* EXERCISE DIRECTIONS
Repeat the data below with no changes.

Saved data entries:
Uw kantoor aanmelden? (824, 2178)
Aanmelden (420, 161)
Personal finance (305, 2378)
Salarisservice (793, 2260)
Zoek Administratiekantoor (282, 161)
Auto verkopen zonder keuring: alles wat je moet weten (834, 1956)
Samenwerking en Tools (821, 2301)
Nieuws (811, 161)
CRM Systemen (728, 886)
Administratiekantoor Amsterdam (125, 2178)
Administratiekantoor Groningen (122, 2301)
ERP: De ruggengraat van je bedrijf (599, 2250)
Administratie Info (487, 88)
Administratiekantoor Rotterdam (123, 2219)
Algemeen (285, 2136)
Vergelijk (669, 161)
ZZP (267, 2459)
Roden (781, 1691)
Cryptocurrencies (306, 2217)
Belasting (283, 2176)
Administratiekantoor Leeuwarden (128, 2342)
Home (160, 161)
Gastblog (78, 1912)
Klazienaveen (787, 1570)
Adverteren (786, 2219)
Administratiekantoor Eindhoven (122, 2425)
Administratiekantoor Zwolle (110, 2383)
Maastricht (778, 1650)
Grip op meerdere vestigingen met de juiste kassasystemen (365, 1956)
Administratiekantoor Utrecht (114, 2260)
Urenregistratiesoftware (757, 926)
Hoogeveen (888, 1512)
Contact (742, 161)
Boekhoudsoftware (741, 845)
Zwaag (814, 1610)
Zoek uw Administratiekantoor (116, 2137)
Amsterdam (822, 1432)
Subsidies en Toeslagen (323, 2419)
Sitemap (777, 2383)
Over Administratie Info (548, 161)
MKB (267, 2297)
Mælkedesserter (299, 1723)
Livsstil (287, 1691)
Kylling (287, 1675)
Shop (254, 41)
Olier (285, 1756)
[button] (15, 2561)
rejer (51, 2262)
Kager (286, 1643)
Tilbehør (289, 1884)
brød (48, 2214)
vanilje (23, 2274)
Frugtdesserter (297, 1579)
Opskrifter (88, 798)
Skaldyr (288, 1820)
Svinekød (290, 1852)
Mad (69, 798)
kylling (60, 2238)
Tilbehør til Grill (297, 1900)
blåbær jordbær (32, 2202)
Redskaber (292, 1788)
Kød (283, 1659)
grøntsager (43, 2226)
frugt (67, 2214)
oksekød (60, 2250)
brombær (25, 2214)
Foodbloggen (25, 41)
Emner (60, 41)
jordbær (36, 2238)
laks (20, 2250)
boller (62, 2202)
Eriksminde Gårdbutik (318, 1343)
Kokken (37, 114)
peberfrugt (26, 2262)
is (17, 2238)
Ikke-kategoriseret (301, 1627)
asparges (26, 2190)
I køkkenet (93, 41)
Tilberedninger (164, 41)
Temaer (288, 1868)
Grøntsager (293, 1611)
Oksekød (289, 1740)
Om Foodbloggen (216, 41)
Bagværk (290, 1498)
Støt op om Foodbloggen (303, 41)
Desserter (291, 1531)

* OUTPUT FOR THIS EXERCISE
Uw kantoor aanmelden? (824, 2178)
Aanmelden (420, 161)
Personal finance (305, 2378)
Salarisservice (793, 2260)
Zoek Administratiekantoor (282, 161)
Auto verkopen zonder keuring: alles wat je moet weten (834, 1956)
Samenwerking en Tools (821, 2301)
Nieuws (811, 161)
CRM Systemen (728, 886)
Administratiekantoor Amsterdam (125, 2178)
Administratiekantoor Groningen (122, 2301)
ERP: De ruggengraat van je bedrijf (599, 2250)
Administratie Info (487, 88)
Administratiekantoor Rotterdam (123, 2219)
Algemeen (285, 2136)
Vergelijk (669, 161)
ZZP (267, 2459)
Roden (781, 1691)
Cryptocurrencies (306, 2217)
Belasting (283, 2176)
Administratiekantoor Leeuwarden (128, 2342)
Home (160, 161)
Gastblog (78, 1912)
Klazienaveen (787, 1570)
Adverteren (786, 2219)
Administratiekantoor Eindhoven (122, 2425)
Administratiekantoor Zwolle (110, 2383)
Maastricht (778, 1650)
Grip op meerdere vestigingen met de juiste kassasystemen (365, 1956)
Administratiekantoor Utrecht (114, 2260)
Urenregistratiesoftware (757, 926)
Hoogeveen (888, 1512)
Contact (742, 161)
Boekhoudsoftware (741, 845)
Zwaag (814, 1610)
Zoek uw Administratiekantoor (116, 2137)
Amsterdam (822, 1432)
Subsidies en Toeslagen (323, 2419)
Sitemap (777, 2383)
Over Administratie Info (548, 161)
MKB (267, 2297)
Mælkedesserter (299, 1723)
Livsstil (287, 1691)
Kylling (287, 1675)
Shop (254, 41)
Olier (285, 1756)
[button] (15, 2561)
rejer (51, 2262)
Kager (286, 1643)
Tilbehør (289, 1884)
brød (48, 2214)
vanilje (23, 2274)
Frugtdesserter (297, 1579)
Opskrifter (88, 798)
Skaldyr (288, 1820)
Svinekød (290, 1852)
Mad (69, 798)
kylling (60, 2238)
Tilbehør til Grill (297, 1900)
blåbær jordbær (32, 2202)
Redskaber (292, 1788)
Kød (283, 1659)
grøntsager (43, 2226)
frugt (67, 2214)
oksekød (60, 2250)
brombær (25, 2214)
Foodbloggen (25, 41)
Emner (60, 41)
jordbær (36, 2238)
laks (20, 2250)
boller (62, 2202)
Eriksminde Gårdbutik (318, 1343)
Kokken (37, 114)
peberfrugt (26, 2262)
is (17, 2238)
Ikke-kategoriseret (301, 1627)
asparges (26, 2190)
I køkkenet (93, 41)
Tilberedninger (164, 41)
Temaer (288, 1868)
Grøntsager (293, 1611)
Oksekød (289, 1740)
Om Foodbloggen (216, 41)
Bagværk (290, 1498)
Støt op om Foodbloggen (303, 41)
Desserter (291, 1531)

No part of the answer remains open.